O governo federal decidiu antecipar para janeiro de 2027 a retomada da alíquota cheia de 35% do imposto de importação sobre kits CKD e SKD usados na montagem de veículos eletrificados no país. A medida, anunciada nesta quarta-feira (31) pelo Comitê Executivo de Gestão da Câmara de Comércio Exterior (Gecex-Camex), antecipa em um ano e meio a aplicação da tarifa, que antes estava prevista para julho de 2028.
A decisão representa um atendimento parcial à demanda de fabricantes de veículos com fábricas instaladas no Brasil, que vinham pressionando por maior proteção à produção nacional. Atualmente, a alíquota de importação para esses kits é de 14%, segundo informações do Ministério do Desenvolvimento, Indústria, Comércio e Serviços (MDIC).
Apesar da antecipação do aumento da tarifa, o governo concedeu um volume adicional de cotas de importação com alíquota zero para kits CKD e SKD de veículos eletrificados. A isenção será válida por seis meses e somará um total de US$ 463 milhões em autorizações de entrada de componentes no país sem incidência do imposto.
Os kits CKD (Completely Knocked Down) e SKD (Semi Knocked Down) são conjuntos de peças desmontadas importadas que, após chegada ao Brasil, são montadas localmente em veículos híbridos, híbridos plug-in ou elétricos. O formato é adotado por diversas empresas para reduzir custos de fabricação e acessar benefícios tributários e logísticos.
No início do ano, a fabricante chinesa BYD apresentou um pedido formal ao governo brasileiro solicitando a redução temporária do imposto sobre kits CKD e SKD. A solicitação gerou reação de montadoras tradicionais como Toyota, Volkswagen, General Motors e Stellantis, que manifestaram oposição à medida.
Em carta enviada ao presidente Luiz Inácio Lula da Silva, essas montadoras alegaram que uma eventual redução da tributação sobre importação de veículos desmontados poderia comprometer os investimentos planejados no setor automotivo nacional. O grupo defendeu que eventuais incentivos às montadoras deveriam ser direcionados a projetos produtivos com maior índice de nacionalização.
O Gecex-Camex, responsável por coordenar a política de comércio exterior do governo, afirmou que a antecipação da alíquota máxima para janeiro de 2027 busca estabelecer um cronograma de previsibilidade para o setor, ao mesmo tempo em que reconhece as necessidades de adaptação das cadeias produtivas.
Com a nova decisão, o setor terá até o fim de 2026 para se ajustar à elevação da tarifa, ao mesmo tempo em que poderá utilizar as cotas adicionais sem imposto durante o segundo semestre de 2025. A medida foi aprovada em reunião do colegiado com representantes de diversos ministérios, incluindo o MDIC e a Fazenda.

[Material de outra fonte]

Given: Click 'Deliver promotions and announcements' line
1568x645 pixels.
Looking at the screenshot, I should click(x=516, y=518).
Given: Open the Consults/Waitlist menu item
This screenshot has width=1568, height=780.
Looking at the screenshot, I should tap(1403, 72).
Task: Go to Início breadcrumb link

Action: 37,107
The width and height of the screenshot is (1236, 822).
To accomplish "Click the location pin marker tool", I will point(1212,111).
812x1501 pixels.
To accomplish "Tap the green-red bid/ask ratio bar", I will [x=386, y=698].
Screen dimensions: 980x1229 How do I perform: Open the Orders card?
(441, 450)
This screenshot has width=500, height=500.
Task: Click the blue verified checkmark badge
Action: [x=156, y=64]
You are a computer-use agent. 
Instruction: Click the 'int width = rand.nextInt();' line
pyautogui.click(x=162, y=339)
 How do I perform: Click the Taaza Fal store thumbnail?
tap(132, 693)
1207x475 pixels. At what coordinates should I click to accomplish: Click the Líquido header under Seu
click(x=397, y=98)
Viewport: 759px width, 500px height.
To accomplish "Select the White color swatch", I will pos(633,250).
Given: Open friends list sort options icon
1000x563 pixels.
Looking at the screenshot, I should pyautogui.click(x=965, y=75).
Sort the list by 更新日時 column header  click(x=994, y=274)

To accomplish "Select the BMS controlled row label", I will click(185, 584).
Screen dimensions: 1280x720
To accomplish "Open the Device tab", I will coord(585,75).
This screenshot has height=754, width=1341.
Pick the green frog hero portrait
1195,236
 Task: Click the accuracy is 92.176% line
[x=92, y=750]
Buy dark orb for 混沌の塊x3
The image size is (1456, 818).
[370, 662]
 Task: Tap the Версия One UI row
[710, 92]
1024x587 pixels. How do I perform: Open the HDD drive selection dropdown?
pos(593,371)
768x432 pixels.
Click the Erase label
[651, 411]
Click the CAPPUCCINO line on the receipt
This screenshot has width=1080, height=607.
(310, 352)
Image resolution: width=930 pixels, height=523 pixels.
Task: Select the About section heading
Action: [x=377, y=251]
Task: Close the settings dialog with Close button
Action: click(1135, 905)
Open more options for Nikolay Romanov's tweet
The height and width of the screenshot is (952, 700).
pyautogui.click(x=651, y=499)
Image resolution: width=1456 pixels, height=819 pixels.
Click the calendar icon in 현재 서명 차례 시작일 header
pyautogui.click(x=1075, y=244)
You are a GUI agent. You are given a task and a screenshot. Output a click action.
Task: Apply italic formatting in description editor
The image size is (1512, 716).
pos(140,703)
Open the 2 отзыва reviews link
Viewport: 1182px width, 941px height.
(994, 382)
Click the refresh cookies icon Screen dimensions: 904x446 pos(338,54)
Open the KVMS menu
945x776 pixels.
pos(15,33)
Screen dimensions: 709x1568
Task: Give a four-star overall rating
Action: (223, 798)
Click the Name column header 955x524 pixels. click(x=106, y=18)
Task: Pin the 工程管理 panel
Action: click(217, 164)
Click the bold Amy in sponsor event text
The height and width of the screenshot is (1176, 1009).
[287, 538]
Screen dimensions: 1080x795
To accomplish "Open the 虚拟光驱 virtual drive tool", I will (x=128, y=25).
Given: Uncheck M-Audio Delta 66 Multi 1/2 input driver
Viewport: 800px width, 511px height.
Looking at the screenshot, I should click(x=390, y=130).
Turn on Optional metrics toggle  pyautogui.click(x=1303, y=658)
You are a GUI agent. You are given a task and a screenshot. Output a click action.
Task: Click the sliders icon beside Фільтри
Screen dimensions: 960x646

Segundo fontes do setor automotivo, a concessão das cotas de US$ 463 milhões com isenção tarifária atende parcialmente ao pedido da BYD e de outras empresas com projetos em fase de instalação no país. Ao mesmo tempo, a decisão do governo foi considerada positiva pelas montadoras já estabelecidas, que defendiam um prazo mais curto para o retorno da alíquota cheia.
A questão dos kits desmontados vem sendo tratada com atenção no âmbito da nova política industrial voltada à eletromobilidade. O governo tem buscado equilibrar o incentivo à eletrificação da frota com a proteção da cadeia produtiva nacional, evitando a substituição da produção local por simples montagem de veículos com peças importadas.
As discussões ocorrem em meio ao avanço de projetos de fábricas de veículos eletrificados em estados como Bahia, São Paulo e Paraná. Além da BYD, outras montadoras anunciaram novos investimentos na produção de modelos híbridos e elétricos, ampliando a disputa por incentivos e acesso a benefícios tributários.
A antecipação do imposto de importação também pode influenciar a estratégia de fornecimento e desenvolvimento de fornecedores nacionais. A expectativa do governo é que, com a sinalização de aumento da tarifa, as empresas invistam em linhas de produção localizadas no Brasil e ampliem a integração da cadeia.
O mercado de veículos eletrificados tem crescido no país, ainda que em ritmo inferior ao de mercados asiáticos e europeus. O setor aguarda a definição de regras mais amplas do Programa Mobilidade Verde e Inovação (Mover), que deve incluir metas de eficiência energética, exigência de conteúdo local e linhas de financiamento.
A decisão do Gecex-Camex encerra, por ora, a disputa envolvendo a importação de kits desmontados, mas o tema deve permanecer na agenda das políticas industriais e comerciais do governo. Com a aplicação plena da tarifa a partir de 2027, o mercado automotivo deve acelerar a definição de estratégias de produção e nacionalização para os próximos ciclos de investimento.